OPALS IN HISTORY
It is said that Opal comes from the name “Opalus” which means “to see a change in color”. Onomacritus, an ancient Greek poet wrote “the delicate colour and tenderness of the opal reminded him of a loving and beautiful child".
Romans allegedly began popularizing Opals over two thousand years ago. Opals from this era are thought to have come from Slovakia. However, early Romans believed the source was India, an incorrect belief promoted by traders in order to protect their interests.
Gemstone Philosopher Gaius Plinius Secundus also known as Pliny the Elder wrote the first Natural History of the World in the first century AD. In this most important publication, he wrote that Opal was the most highly prized and valuable of all gemstones in the Empire. Pliny wrote that price was set “according to the decree generally set down and pronounced by our nice and costly dames”!
Pliny's admiration for opal is encapsulated in the following text - “For in them you shall see the living fire of ruby, the glorious purple of the amethyst, the sea-green of the emerald, all glittering together in an incredible mixture of light”. (Pliny 1st Century AD)

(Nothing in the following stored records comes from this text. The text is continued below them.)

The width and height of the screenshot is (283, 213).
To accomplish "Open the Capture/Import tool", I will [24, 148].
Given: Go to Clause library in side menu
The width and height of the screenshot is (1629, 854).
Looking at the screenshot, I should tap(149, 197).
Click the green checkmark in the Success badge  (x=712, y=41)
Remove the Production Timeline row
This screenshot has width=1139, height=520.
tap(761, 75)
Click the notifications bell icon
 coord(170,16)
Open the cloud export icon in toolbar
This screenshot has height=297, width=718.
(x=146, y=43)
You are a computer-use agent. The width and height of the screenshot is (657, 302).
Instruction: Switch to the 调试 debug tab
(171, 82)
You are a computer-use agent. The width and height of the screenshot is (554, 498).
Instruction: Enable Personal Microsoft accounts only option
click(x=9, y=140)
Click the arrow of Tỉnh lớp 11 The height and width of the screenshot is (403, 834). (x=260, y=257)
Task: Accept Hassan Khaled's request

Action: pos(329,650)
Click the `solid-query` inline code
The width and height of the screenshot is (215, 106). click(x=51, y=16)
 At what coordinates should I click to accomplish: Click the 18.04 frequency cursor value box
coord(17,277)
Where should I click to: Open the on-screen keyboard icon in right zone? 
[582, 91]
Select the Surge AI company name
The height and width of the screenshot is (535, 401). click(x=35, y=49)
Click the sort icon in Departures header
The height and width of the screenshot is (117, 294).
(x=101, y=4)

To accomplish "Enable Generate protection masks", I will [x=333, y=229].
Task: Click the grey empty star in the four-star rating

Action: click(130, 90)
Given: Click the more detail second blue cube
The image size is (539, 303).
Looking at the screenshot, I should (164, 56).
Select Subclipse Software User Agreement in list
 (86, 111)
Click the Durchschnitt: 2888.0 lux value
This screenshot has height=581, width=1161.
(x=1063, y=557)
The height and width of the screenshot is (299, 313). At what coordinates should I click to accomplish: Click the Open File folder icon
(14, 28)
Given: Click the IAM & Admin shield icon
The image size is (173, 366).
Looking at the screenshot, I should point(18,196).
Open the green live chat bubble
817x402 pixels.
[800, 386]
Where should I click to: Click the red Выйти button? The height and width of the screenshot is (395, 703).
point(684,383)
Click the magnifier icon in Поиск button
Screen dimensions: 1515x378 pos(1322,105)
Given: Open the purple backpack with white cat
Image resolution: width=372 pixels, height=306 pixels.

Roman General Mark Antony loved opal and wanted one for his lover Queen Cleopatra VII of Egypt (30-69BC) because the bright lights reminded him of nights spent with her. Pliny the elder wrote that Antony coveted an opal owned by Senator Nonius and banished the Senator after he refused to sell the almond sized stone, reputed to be worth 20,000 sesterces (hundreds of thousands of dollars today). The Senator preferred to be “turned out of house and home” than part with his Opal. The Senator escaped with his Opal leaving his family behind. According to some reports, the ring was discovered in the tomb of the “firm willed Senator” early in the twentieth century.
Opal has been used in the crowns of kings; the crown jewels of France included fine specimens of opal, and the crown of the Holy Roman Emperor contained an opal stone.